A FORMER lettings agent has admitted failing to return £1,000 meant to house a homeless Army veteran.
Brian Reaney said he kept money, which was raised by the Royal British Legion and the Royal Logistics Corps to house homeless veteran John McGrath, because the former soldier had caused damage in a property.
This is denied by Mr McGrath and was never mentioned to the Soldiers, Sailors, Airmen and Families Association (SSAFA), who had arranged for the money to be provided by the legion and the Army.
On Thursday the Adver reported that the association had taken care of the tenancy agreement for Mr McGrath, paying the deposit, first month’s rent and admin fees into an account in Mr Reaney’s name.
But the ground-floor flat never materialised.
The 48-year-old, who was working for Ferris Estates, which has since closed, said: “I’ve been to solicitors with reference to damage that’s been done. I can’t say any more, it’s data protection.”
SSAFA say Mr Reaney never told them of any problem before the contact numbers they had for him ceased to work, and in any case the money had been paid for a property Mr McGrath never moved into.
Though the Army Catering Corps veteran, who suffers from medical problems, was being housed in shared accommodation by Mr Reaney, the money was intended for a flat in Rodbourne.

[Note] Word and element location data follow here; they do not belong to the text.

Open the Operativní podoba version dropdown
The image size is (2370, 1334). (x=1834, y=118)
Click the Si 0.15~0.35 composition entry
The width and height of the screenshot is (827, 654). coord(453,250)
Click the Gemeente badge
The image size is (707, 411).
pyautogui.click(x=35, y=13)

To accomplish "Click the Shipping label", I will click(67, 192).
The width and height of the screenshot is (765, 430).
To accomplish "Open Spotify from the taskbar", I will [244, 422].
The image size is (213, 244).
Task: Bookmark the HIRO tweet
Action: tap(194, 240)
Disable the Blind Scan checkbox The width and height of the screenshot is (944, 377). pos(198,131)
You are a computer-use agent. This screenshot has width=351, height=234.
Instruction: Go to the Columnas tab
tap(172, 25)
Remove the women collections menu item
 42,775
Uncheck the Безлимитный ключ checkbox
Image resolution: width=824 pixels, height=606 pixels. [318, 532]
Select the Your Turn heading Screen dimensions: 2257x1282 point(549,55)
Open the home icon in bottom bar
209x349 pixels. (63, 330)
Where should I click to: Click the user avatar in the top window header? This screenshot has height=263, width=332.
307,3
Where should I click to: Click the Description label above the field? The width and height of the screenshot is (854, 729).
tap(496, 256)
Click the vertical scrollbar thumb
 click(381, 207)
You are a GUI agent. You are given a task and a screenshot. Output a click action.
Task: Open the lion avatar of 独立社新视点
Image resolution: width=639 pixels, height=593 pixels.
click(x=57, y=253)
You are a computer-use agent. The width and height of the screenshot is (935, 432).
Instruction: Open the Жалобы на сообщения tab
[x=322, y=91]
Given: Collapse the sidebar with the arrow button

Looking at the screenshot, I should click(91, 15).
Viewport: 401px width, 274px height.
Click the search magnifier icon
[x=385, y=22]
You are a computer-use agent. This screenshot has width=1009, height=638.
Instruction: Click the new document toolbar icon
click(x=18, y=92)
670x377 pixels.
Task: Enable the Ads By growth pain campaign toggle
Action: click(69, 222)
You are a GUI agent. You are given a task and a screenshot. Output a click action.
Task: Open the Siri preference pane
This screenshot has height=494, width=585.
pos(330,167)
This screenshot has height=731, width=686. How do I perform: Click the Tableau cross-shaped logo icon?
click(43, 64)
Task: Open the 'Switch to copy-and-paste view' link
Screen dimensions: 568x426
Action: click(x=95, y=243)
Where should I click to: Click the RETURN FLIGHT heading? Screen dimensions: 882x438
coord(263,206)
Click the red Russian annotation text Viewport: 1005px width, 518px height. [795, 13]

After the shared accomodation fell through, Mr McGrath, 43, has had a flat arranged for him by Threshold Housing Link.
Mr Reaney said: “I’ve been in hospital since John finished the tenancy. When I get out of hospital I will deal with all of it. I will be contacting SSAFA to deal with it directly.
“I know morally where I stand, and that’s good enough for me. My conscience is clear.
“I haven’t broken the law, I’ve been helping with a business someone else started up. I wasn’t even the person who started the business.”
On Thursday the Adver reported that paperwork from Ferris Estates carried a stamp suggesting it belonged to The Property Ombudsman Scheme, though the organisation could find no record of the company ever having been a member.
Mr Reaney said: “I didn’t get the paperwork printed. My understanding was that we paid an annual fee to the buggers and that was it. It’s not even a mandatory organisation.”
l Mr Reaney is due to appear at Swindon Magistrates’ Court on April 25 on a charge of assault at his former offices alleged to have taken place in August, which is unrelated to the disagreement with SSAFA and Mr McGrath.